[[ Stored data, beginning ]]

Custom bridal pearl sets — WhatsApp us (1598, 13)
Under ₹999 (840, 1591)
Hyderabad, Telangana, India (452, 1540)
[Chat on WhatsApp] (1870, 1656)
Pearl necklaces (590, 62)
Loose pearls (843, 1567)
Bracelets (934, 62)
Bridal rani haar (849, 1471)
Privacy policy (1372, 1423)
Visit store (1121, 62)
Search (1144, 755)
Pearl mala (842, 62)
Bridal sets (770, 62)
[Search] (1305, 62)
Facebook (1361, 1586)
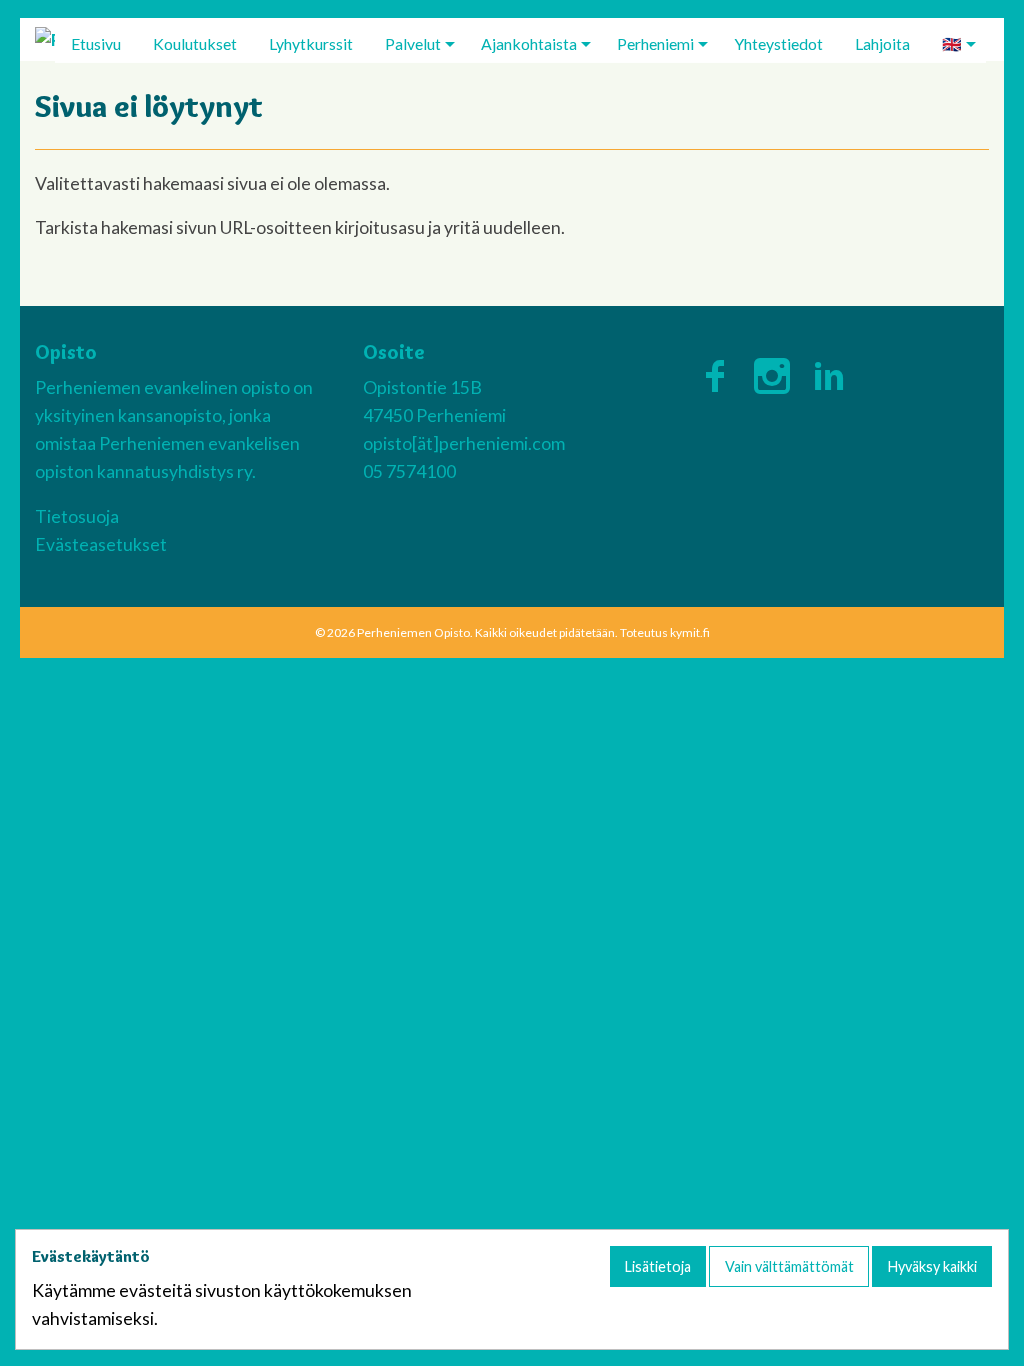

[[ Stored data, end ]]

● What you will do
Copy the entries exactly. Leave the pictures out.

● Output for this task
Custom bridal pearl sets — WhatsApp us (1598, 13)
Under ₹999 (840, 1591)
Hyderabad, Telangana, India (452, 1540)
[Chat on WhatsApp] (1870, 1656)
Pearl necklaces (590, 62)
Loose pearls (843, 1567)
Bracelets (934, 62)
Bridal rani haar (849, 1471)
Privacy policy (1372, 1423)
Visit store (1121, 62)
Search (1144, 755)
Pearl mala (842, 62)
Bridal sets (770, 62)
[Search] (1305, 62)
Facebook (1361, 1586)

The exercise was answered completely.